A question came up about "what name do your kids have, if you and your husband kept your last names?" and suddenly the initially polite conversation became one of "if you even consider changing your name, as a wife, then you are perpetuating a horribly and damaging sexist policy of the "Establishment" and patriarchal ownership and you should be ashamed!" from a couple of posters.

Wha? Apparently, the only reason (according to one of the arguers) that married couples might share a last name is to perpetuate and support a historical context of female subservience. We wouldn't even be thinking about it nowadays, if the tradition hadn't been instituted to enforce a husband's "ownership" of his wife. She had to take his name, so everyone would know to whom she belonged.

If you change your name, then you obviously fully accept and buy into this concept. There is no other option. By sharing a last name with your spouse, you accept that women are subservient and that is ok.

Uh., sorry. No.

And - even better, this logic is just painful -- if you don't change your name, you are also just recognizing the de-facto social oppression of women, by not going along with it. Same for suggesting that the husband change his name.

Well, which is it? Changing your name is supporting oppression, or not changing your name is supporting oppression? Add in a soupcon of patronizing and insulting commentary about "how it's really hard for some people to buck conventions, tsk tsk", and it erupted into a kerfuffle.

I didn't realize that by wanting to have a common surname, and making the explicit decision to change my name, that I was suddenly assumed to have condoned, nay, supported, the historic denigration of women throughout history. Wow. Because what I call myself, what name I have, is obviously of such world-rocking importance that I need to carefully weight my impact on society.

As I noted before, it important to me that a married couple (me, again) have the same last name. Kind of a "unit" thing, presenting a unified front to the world. I don't expect anyone else to do this, but I must admit that I prefer it to the bothersome proliferating hyphens. People aren't any more or less "married" based on name, but I like the symmetry. This is apparently righteously offensive to the self-identified feminists on the discussion board.

Sure, it's frustrating that women who don't change their names are still faced with criticism from some people. Maybe you need a bit more documentation of your relationship in certain circumstances (for example, travelling with a child who does not share your name in this new TSA regime), but no one really pays that much attention anymore.

Unless everyone makes up a new name, there would be no way to make this person happy about naming choices, though. My surname was passed to me by my father, so it's no more "my name" and out from under the thumb of the patriarchy than my husband's name. Keeping my maiden name would not be any different than choosing to adopt the surname of my married family.
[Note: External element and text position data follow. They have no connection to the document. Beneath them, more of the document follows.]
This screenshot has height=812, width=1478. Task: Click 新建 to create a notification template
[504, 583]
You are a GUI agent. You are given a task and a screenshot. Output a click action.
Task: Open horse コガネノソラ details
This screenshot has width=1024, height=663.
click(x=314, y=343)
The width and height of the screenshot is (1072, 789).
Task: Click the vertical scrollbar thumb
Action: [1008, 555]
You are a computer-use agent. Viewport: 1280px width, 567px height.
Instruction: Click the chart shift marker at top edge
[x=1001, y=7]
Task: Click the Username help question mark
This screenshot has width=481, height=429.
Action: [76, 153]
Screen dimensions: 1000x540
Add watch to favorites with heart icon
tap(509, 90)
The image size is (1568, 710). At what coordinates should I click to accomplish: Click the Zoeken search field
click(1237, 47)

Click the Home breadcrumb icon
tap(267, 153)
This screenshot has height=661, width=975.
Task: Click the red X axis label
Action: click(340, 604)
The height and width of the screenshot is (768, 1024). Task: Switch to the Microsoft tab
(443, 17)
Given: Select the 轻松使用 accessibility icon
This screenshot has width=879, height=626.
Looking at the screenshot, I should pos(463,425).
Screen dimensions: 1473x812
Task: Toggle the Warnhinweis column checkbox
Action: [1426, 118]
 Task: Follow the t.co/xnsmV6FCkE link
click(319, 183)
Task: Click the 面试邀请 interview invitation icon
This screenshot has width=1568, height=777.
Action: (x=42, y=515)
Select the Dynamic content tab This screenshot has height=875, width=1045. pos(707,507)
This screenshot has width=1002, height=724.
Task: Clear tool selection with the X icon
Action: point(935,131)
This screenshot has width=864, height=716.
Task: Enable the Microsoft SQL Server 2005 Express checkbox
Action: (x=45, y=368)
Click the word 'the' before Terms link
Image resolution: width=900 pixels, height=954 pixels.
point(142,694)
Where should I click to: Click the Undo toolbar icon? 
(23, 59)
I'm actually all for making up new names. It could be fun. It would freak out the geneaologists to no end, but it could be fun trying to figure out who everyone was and who they were related to. "Hi, my name is John Snufflebooger and this is my wife Jane Gugglewhump, my son Jack Moof and my two daughters, Jill Zappa-Tweet and Jillian Smythe"

Can you imagine the name-tags?

2 comments:

Anonymous said...

I have to show documentation that Sunny and Ace are my kids since we have different last names? Hm, maybe I should be sure to put their middle names on our travel documents. Good grief.

You are right, though. Feminists, anti-feminists, and those in the middle sure get passionate about issues like this (yes, I include myself!). Everyone else is WRONG and they (whichever group) is RIGHT. Kinda entertaining to watch when you can step back a bit as you have done.

Anonymous said...

I agree with both of you. I had the choice to change my name or not, way back in 1960. I decided to change my name in honor of changing my life so dramatically. The new name did not have the unhappy memories from my previous life. A completely new life accompanied by a new name! It was self-affirming to me.